### Work instructions
Could you repeat these records word for word, starting at the line that contains "Given: Click the 03-06 04:00 time axis label" and stopping after the line that contains "Action: (x=1015, y=20)"?

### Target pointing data
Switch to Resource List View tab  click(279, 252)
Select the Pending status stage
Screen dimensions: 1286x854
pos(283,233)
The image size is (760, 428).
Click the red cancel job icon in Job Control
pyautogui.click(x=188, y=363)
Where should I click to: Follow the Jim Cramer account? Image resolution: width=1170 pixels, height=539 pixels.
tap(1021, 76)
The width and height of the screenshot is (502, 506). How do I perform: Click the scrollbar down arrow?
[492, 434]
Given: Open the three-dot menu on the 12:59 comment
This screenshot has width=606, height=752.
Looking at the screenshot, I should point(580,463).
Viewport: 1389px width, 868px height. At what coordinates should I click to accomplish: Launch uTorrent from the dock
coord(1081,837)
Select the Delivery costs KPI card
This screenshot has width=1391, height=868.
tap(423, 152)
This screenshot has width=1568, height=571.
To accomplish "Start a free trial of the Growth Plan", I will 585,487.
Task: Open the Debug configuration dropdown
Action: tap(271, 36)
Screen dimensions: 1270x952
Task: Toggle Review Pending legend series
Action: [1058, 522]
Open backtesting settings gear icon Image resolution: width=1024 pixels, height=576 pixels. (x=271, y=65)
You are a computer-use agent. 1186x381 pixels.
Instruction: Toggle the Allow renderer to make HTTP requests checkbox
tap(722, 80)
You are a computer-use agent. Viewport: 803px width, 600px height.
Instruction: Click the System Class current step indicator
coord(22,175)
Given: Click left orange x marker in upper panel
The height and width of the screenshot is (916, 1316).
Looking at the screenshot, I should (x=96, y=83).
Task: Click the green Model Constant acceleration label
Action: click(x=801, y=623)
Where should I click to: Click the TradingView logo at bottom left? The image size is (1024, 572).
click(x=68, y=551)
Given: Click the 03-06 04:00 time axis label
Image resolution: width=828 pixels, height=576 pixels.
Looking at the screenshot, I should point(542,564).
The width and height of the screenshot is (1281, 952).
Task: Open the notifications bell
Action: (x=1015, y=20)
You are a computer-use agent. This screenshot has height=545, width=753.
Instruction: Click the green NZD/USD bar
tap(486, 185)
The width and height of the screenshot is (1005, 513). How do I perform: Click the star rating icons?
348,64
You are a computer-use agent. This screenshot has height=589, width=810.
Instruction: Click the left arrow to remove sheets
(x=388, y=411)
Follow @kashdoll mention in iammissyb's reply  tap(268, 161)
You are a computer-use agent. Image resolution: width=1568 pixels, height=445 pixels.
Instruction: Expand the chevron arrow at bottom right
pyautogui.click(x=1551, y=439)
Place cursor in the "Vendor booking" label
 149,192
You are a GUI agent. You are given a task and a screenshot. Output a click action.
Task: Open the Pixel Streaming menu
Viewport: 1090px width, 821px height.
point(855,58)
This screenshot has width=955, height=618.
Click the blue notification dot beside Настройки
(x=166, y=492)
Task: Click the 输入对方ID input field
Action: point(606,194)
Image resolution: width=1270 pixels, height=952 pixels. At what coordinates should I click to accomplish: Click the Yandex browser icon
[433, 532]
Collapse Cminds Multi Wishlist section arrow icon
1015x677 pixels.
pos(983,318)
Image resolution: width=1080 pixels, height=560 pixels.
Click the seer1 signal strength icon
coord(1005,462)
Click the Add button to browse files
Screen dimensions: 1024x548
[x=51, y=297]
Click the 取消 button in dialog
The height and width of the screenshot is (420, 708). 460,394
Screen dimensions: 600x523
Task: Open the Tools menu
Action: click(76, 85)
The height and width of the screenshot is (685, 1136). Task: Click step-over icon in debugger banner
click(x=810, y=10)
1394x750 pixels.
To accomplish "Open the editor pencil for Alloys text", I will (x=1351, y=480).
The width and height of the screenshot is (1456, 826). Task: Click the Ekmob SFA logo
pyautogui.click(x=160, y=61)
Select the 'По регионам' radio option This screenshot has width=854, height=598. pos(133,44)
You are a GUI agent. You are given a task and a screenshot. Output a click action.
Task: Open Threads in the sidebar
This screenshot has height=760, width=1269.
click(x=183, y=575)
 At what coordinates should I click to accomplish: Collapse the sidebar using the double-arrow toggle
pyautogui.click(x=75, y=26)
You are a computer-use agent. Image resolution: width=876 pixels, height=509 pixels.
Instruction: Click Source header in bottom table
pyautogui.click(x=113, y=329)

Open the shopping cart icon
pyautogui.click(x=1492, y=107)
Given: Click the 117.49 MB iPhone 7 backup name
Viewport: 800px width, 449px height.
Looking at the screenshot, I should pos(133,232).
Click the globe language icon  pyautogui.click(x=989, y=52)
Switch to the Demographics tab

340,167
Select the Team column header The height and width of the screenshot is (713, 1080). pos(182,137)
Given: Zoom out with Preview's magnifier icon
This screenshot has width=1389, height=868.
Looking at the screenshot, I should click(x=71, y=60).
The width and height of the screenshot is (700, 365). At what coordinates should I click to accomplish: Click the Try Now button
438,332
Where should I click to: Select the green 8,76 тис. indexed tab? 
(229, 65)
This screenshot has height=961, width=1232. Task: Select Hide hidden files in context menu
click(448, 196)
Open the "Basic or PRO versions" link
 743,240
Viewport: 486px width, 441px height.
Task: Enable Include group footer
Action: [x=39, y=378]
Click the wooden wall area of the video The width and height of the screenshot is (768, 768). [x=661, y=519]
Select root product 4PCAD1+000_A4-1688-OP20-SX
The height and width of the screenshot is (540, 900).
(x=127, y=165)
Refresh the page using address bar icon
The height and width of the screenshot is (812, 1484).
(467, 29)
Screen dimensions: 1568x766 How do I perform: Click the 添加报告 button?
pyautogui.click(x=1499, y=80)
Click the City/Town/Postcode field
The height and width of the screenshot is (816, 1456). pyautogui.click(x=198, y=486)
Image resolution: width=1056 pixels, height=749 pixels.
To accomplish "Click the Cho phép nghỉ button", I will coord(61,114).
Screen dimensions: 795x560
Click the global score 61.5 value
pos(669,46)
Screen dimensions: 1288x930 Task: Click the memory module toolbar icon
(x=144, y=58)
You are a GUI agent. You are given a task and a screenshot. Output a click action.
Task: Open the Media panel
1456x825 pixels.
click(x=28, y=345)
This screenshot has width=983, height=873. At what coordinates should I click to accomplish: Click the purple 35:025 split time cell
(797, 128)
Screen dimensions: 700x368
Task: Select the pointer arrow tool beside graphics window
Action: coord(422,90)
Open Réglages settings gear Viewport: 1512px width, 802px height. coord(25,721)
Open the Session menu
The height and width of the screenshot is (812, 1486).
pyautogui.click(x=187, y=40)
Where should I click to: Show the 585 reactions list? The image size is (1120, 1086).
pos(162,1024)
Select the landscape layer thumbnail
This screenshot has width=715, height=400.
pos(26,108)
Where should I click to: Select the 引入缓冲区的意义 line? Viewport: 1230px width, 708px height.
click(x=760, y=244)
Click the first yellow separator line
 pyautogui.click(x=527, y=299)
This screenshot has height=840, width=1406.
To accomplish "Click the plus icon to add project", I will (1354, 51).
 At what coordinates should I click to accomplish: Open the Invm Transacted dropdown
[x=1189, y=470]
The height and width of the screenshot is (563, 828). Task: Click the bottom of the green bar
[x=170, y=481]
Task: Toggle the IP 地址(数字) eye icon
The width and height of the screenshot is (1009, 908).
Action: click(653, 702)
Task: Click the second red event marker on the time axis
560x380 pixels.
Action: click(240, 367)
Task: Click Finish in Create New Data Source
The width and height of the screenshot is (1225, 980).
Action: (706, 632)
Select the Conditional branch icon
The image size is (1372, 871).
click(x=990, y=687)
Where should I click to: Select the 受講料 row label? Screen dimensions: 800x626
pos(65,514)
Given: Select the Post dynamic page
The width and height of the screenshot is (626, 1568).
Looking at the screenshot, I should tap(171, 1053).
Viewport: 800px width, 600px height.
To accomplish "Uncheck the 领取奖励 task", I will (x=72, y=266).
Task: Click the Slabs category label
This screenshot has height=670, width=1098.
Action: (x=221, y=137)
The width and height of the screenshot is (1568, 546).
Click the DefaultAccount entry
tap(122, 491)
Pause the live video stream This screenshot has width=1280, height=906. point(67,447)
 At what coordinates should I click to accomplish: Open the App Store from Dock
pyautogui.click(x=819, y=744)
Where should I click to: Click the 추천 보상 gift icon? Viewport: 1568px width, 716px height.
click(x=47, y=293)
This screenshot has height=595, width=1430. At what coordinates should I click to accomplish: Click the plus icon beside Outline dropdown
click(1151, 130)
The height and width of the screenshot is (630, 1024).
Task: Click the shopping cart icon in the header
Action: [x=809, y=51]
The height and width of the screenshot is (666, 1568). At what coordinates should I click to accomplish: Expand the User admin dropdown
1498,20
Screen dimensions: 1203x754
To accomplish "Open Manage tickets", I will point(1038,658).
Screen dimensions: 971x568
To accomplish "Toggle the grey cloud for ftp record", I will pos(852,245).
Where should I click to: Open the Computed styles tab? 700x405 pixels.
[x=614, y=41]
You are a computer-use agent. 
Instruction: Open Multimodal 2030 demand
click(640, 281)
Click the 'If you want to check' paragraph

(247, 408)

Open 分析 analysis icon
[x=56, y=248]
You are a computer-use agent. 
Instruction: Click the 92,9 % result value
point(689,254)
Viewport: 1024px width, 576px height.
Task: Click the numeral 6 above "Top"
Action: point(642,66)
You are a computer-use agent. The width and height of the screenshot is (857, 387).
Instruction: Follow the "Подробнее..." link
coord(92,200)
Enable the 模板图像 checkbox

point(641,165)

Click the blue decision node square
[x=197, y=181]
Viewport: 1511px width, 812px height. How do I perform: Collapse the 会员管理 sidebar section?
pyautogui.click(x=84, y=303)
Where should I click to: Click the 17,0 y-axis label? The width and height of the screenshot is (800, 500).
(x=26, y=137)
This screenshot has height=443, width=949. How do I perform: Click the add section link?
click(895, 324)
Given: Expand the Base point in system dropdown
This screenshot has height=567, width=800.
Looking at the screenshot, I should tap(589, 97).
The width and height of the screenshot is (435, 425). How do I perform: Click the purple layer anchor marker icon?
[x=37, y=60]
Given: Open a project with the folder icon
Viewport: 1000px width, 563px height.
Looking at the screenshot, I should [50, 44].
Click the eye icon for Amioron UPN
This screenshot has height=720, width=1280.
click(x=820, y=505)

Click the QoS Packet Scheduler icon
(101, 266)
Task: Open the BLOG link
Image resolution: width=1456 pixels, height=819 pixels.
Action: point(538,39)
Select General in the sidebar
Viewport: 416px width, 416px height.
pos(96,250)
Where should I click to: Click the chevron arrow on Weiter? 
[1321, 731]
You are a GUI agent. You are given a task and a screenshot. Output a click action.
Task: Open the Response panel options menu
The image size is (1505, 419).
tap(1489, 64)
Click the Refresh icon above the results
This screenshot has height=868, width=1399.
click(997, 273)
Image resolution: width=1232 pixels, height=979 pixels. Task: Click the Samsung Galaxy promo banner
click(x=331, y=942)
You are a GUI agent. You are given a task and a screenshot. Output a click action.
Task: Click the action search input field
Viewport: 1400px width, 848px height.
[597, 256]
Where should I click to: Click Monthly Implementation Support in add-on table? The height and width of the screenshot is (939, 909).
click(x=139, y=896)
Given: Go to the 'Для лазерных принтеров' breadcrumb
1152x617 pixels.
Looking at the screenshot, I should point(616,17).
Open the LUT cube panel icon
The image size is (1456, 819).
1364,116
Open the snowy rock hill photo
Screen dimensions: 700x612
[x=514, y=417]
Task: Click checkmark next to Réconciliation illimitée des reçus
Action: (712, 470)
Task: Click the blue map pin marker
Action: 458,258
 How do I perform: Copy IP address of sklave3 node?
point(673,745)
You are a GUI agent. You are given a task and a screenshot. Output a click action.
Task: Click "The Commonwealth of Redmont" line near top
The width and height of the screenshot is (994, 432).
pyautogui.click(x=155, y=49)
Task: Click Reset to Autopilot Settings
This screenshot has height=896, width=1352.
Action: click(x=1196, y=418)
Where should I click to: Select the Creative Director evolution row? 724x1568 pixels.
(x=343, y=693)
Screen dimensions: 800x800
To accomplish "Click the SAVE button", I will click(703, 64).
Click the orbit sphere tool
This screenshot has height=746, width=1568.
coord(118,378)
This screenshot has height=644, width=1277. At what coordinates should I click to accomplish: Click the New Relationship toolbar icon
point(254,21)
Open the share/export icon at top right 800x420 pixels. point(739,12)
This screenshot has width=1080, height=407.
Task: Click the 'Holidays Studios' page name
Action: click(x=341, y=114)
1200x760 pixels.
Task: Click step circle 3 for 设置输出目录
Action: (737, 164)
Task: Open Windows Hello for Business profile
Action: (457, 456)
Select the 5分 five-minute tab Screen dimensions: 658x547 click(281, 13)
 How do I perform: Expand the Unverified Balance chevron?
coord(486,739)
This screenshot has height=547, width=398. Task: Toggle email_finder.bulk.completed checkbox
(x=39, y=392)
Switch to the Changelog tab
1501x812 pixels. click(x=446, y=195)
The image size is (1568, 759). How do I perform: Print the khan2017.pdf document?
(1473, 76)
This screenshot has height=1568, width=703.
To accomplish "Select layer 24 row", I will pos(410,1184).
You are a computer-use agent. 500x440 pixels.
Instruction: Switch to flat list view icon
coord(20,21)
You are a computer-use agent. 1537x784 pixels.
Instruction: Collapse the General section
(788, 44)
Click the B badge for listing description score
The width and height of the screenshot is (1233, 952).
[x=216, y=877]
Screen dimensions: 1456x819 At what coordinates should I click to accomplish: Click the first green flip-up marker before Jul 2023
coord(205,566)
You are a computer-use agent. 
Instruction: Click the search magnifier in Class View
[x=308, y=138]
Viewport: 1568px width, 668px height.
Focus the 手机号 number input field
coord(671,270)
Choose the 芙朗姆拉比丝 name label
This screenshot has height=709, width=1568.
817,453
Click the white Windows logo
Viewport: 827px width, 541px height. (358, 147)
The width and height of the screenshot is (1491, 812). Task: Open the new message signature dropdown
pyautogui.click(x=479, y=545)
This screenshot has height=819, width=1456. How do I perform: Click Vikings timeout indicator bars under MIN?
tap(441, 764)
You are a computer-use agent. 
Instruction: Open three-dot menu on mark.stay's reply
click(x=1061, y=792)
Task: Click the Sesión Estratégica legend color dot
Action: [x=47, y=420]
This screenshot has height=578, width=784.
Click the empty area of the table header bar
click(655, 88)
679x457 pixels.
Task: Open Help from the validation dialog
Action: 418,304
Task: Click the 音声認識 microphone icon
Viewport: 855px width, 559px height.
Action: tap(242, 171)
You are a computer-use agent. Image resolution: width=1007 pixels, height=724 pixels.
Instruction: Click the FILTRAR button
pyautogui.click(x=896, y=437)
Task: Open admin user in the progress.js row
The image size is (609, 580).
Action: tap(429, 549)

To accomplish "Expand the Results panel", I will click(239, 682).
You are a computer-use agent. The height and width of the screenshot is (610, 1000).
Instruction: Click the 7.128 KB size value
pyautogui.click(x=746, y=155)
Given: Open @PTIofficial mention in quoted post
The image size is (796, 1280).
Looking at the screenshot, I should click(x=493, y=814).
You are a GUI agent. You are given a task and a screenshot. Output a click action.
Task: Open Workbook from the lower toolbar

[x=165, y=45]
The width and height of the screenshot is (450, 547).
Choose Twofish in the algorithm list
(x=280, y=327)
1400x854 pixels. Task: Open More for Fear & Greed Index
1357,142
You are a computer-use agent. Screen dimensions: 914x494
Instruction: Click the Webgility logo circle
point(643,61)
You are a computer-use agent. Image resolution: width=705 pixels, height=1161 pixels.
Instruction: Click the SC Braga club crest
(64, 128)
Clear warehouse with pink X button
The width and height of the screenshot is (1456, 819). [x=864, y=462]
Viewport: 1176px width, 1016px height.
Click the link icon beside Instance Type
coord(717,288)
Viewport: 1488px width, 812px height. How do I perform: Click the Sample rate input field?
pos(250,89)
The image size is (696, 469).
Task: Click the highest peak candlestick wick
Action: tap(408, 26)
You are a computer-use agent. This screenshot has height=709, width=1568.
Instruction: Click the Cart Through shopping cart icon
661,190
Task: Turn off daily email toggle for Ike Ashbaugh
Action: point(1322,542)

### Response
Given: Click the 03-06 04:00 time axis label
Image resolution: width=828 pixels, height=576 pixels.
Looking at the screenshot, I should point(542,564).
The width and height of the screenshot is (1281, 952).
Task: Open the notifications bell
Action: (x=1015, y=20)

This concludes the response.